Analysis results in this study, suggesting a more significant role of wind energy in Indonesia’s electricity system (see Figure 6.4), is supported by increasing global wind energy production (REN21, 2018). Indeed, many developed countries can achieve wind turbine targets over geothermal targets, indicating the lower risk of wind energy projects (Al Irsyad et al., 2019b). Wind energy is also considered the most sustainable technology (Suomalainen and Sharp, 2016). Nevertheless, Indonesia does not have adequate skills and expertise to develop wind turbine power on a significant scale. PLN and several state-owned institutions have had wind turbine pilot projects in place for several years, but the performance of the projects did not meet expectations, and most have been closed. Reflecting these circumstances, our findings regarding wind energy capacity in 2028 (as in Figure 6.4) should be viewed as an ideal share of wind energy capacity and, therefore, it should act as a guide for policy formulation and research. This situation should alter in the near future with UPC Renewables, an investor from the United States, beginning to produce electricity from a 75 MW wind farm in Sidrap, South Sulawesi from April 2018 (construction started in 2015). This successful project at least will be followed by a 50 MW wind farm, Sidrap II, and a 72 MW wind farm, Tolo I, in South Sulawesi. Moreover, with 3.25 million km2 of sea surface, Indonesia has substantial off-shore wind energy potential (Roza, 2017). Off-shore wind turbines have more stable electricity production so off-shore wind turbines are predicted to grow at a faster pace than on-shore wind turbines (Perveen et al., 2014, Bilgili et al., 2011). PLN also has drastically changed their wind energy target from 92.4 MW in RUPTL 2016 – 2025 to 1,450 MW in RUPTL 2019 – 2028 (PLN, 2019, PLN, 2016b).

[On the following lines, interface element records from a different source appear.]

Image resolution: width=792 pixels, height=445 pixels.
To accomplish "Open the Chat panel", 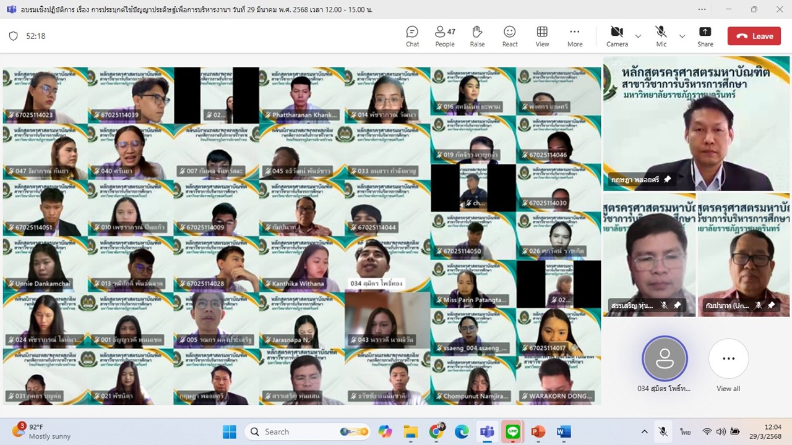I will (x=412, y=36).
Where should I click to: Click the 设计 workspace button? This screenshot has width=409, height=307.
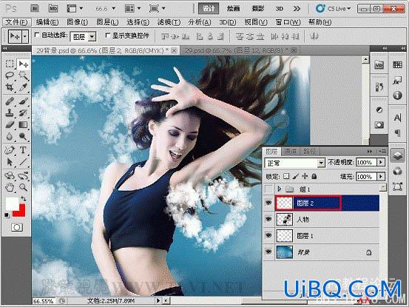coord(209,9)
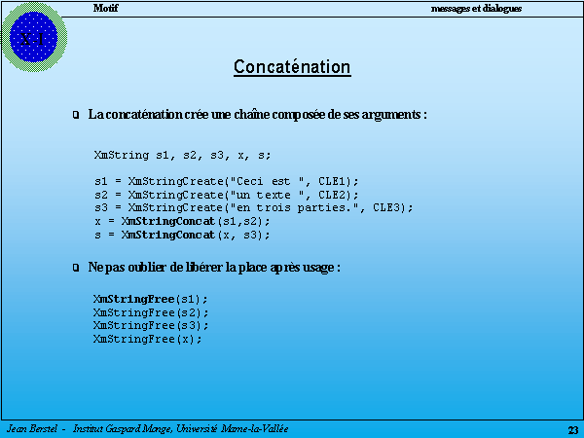Viewport: 584px width, 438px height.
Task: Click the 'XmStringFree(s1);' line
Action: [151, 299]
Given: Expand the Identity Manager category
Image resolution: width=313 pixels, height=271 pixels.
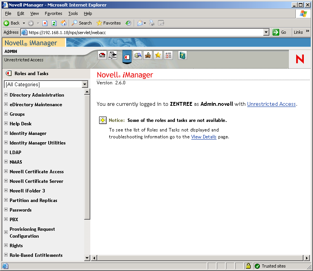Looking at the screenshot, I should pyautogui.click(x=5, y=133).
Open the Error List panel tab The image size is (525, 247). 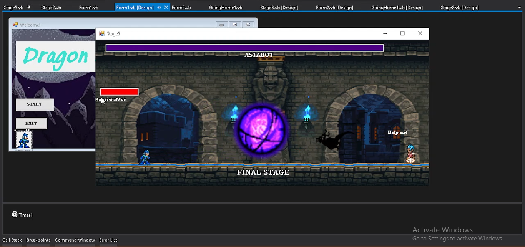(x=108, y=240)
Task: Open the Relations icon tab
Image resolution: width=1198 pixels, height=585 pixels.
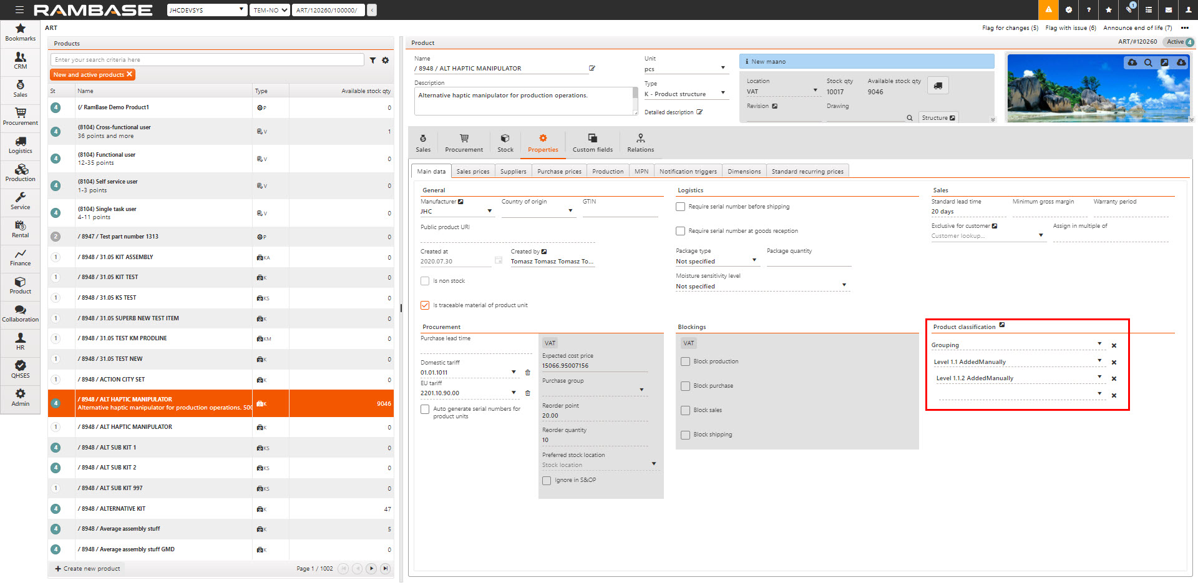Action: [640, 142]
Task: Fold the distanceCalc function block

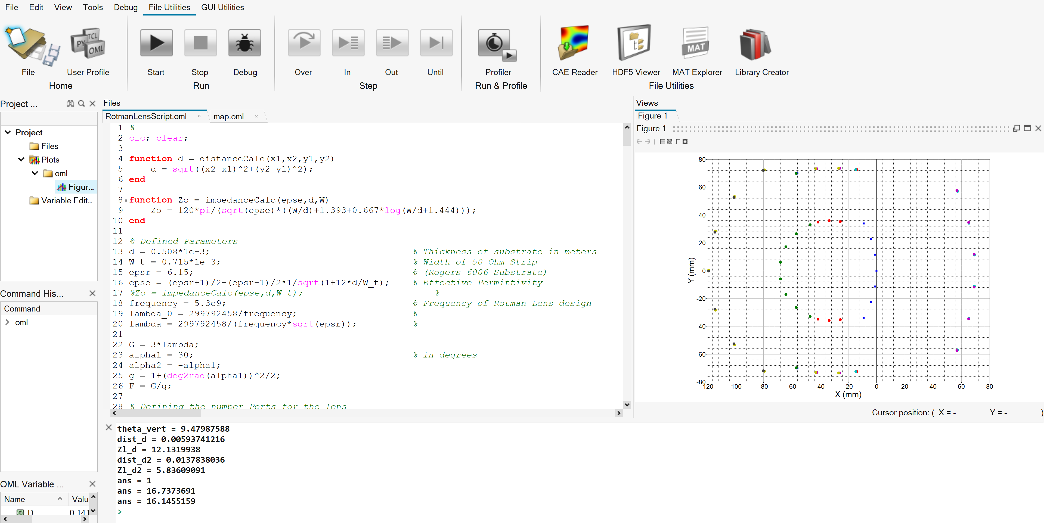Action: (126, 159)
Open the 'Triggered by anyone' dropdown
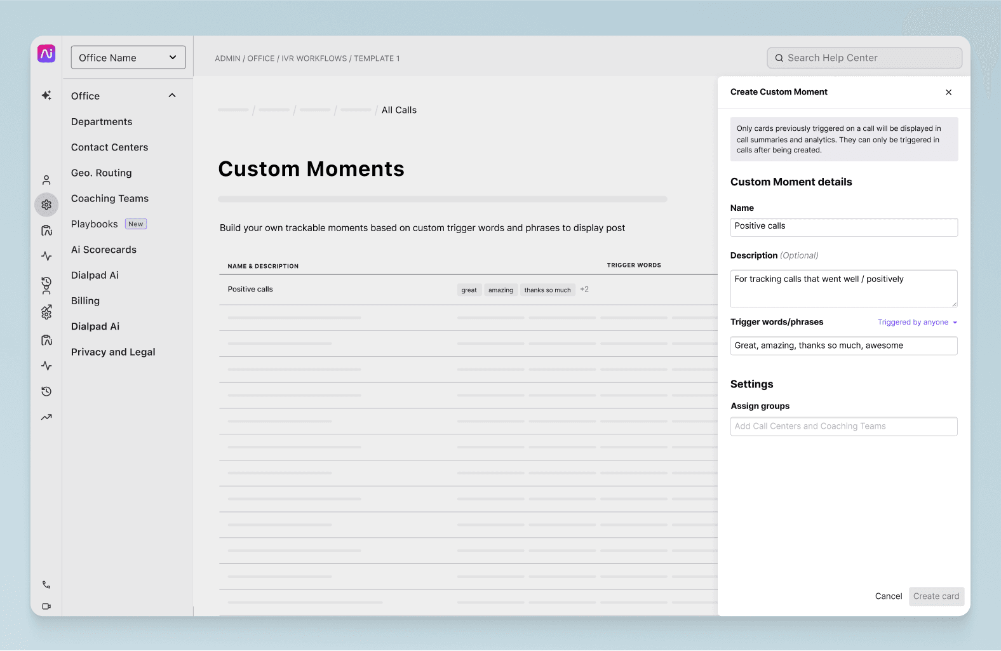Viewport: 1001px width, 651px height. [917, 323]
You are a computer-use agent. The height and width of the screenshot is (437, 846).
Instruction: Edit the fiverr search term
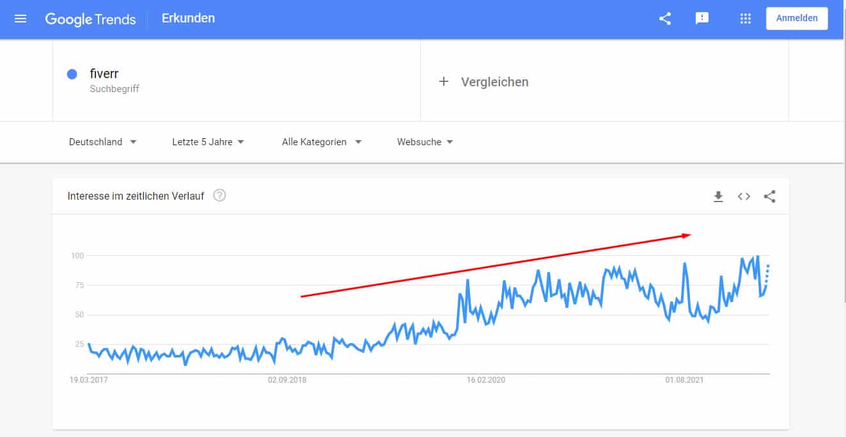click(x=104, y=74)
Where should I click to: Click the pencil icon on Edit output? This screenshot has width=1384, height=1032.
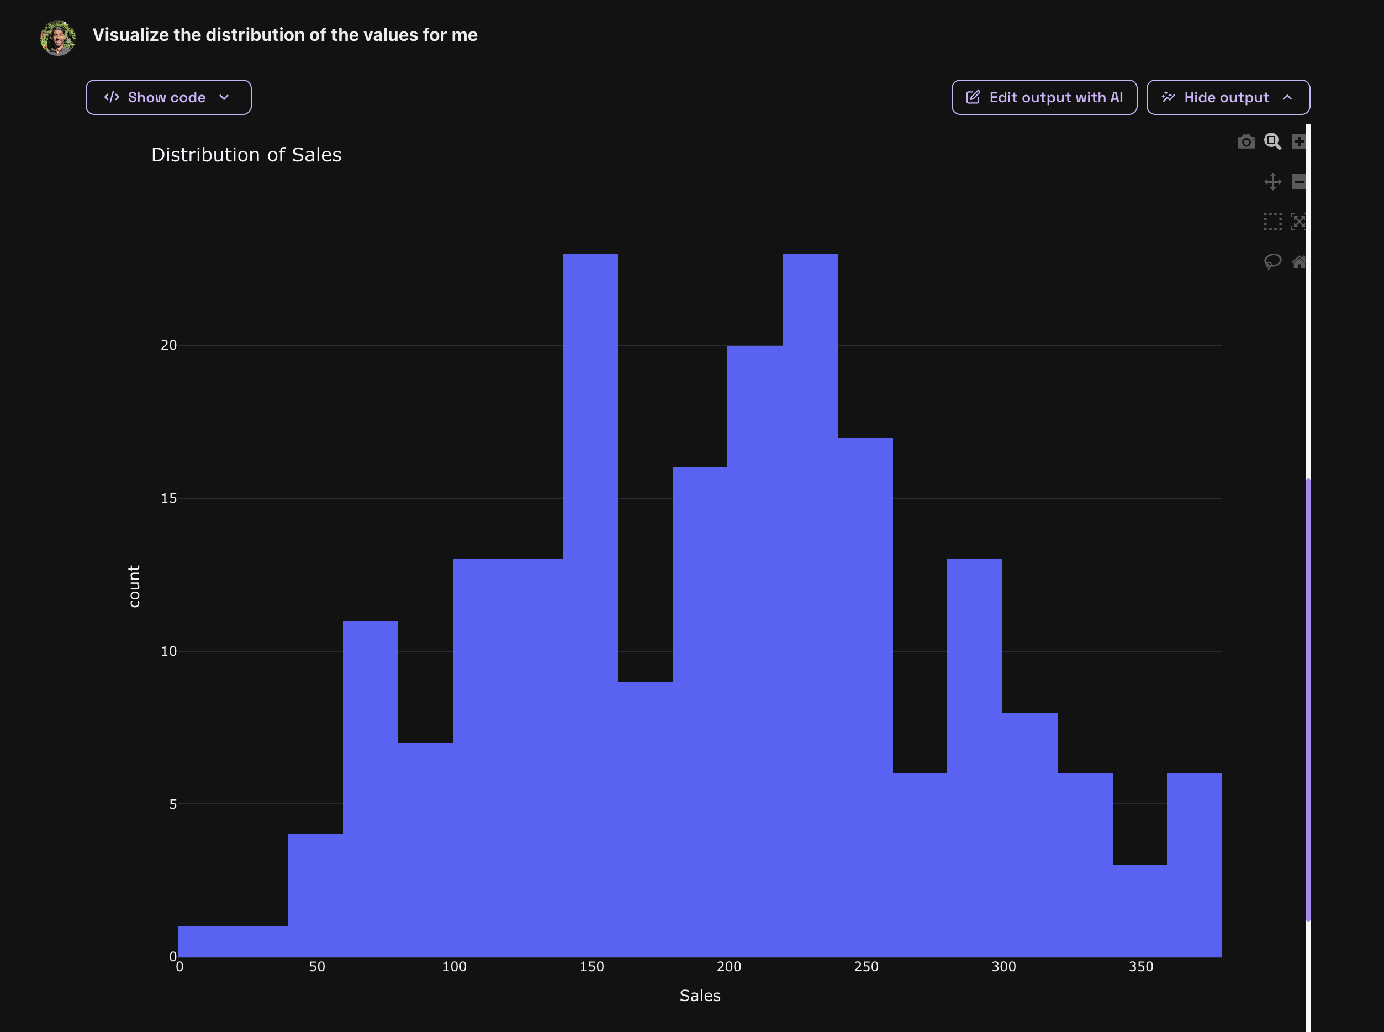(x=973, y=97)
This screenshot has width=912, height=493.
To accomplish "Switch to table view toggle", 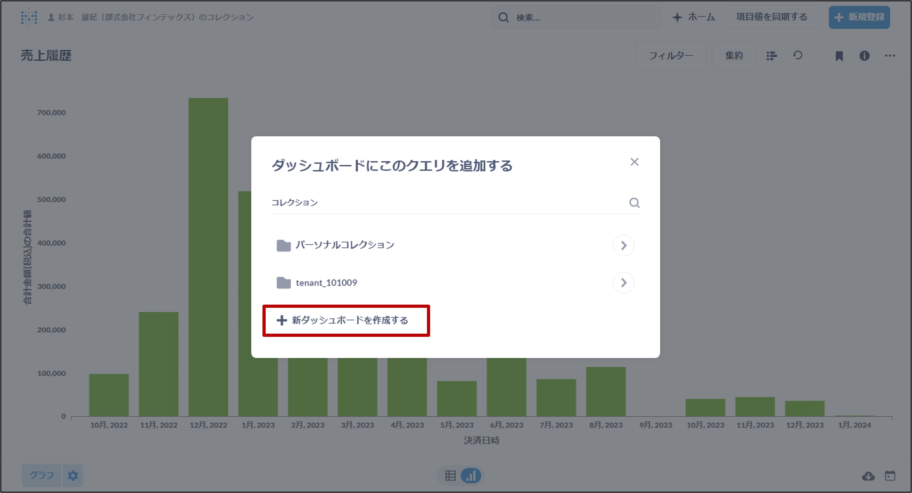I will point(450,476).
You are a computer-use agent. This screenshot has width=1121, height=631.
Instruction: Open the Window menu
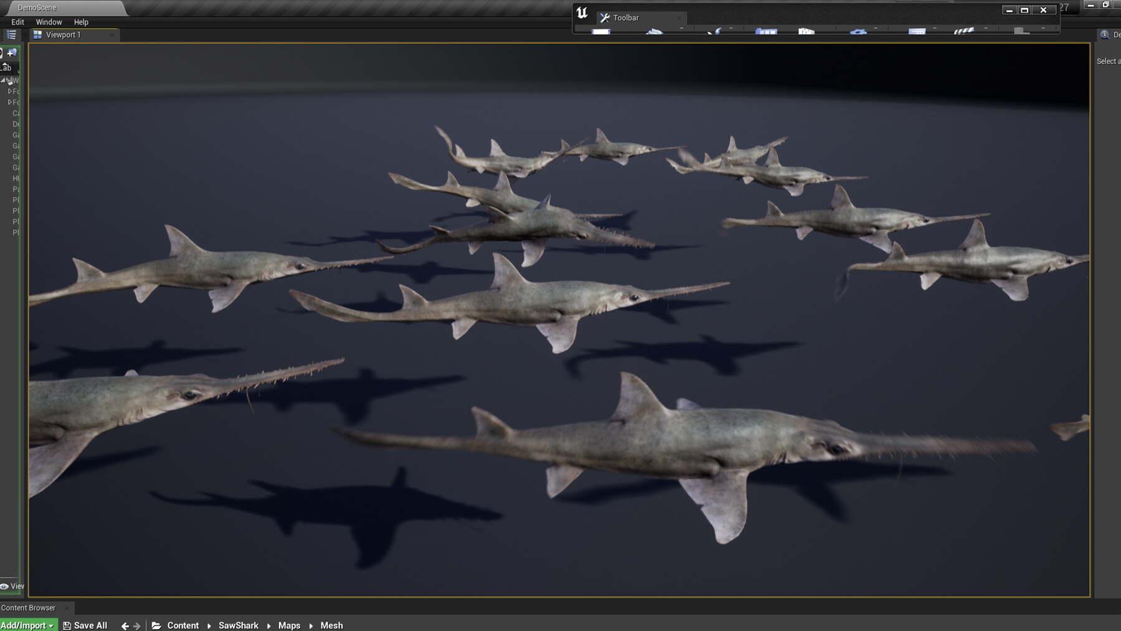pyautogui.click(x=49, y=22)
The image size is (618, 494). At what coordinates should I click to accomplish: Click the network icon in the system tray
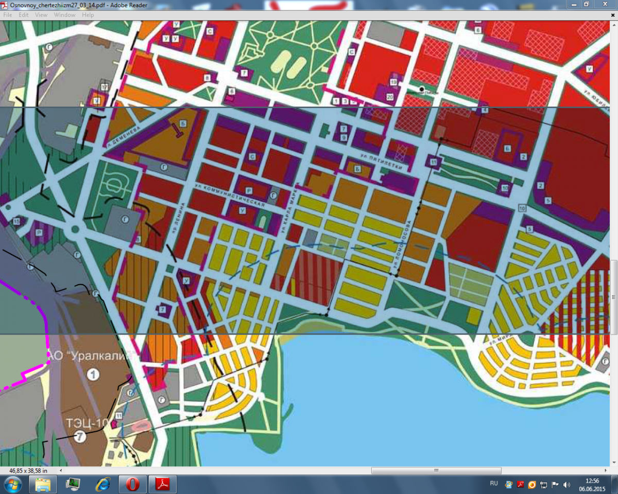click(x=544, y=484)
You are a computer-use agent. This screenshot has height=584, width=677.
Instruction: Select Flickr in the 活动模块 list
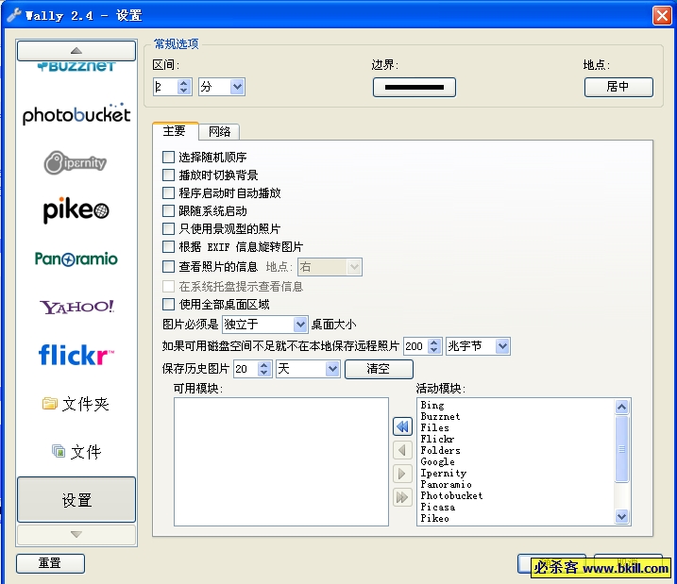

The next most cost-effective renewables are hydro PP and MHP, as suggested by all scenarios. The differences are that the emission reduction scenarios suggest higher electricity production from MHP and, at the same time, lower production from hydro PP. MHP industries, operating in small villages and isolated areas, often feel threatened by PLN’s grid expansions since their customers will likely shift to PLN’s electricity supply. Those industries cannot afford and do not have the resources to protect their market or to sell their electricity to PLN (moves that would attract high-cost business permits and commissioning). These problems need government intervention and also innovative funding, such as block chain technology (Mengelkamp et al., 2018, Basden and Cottrell, 2017).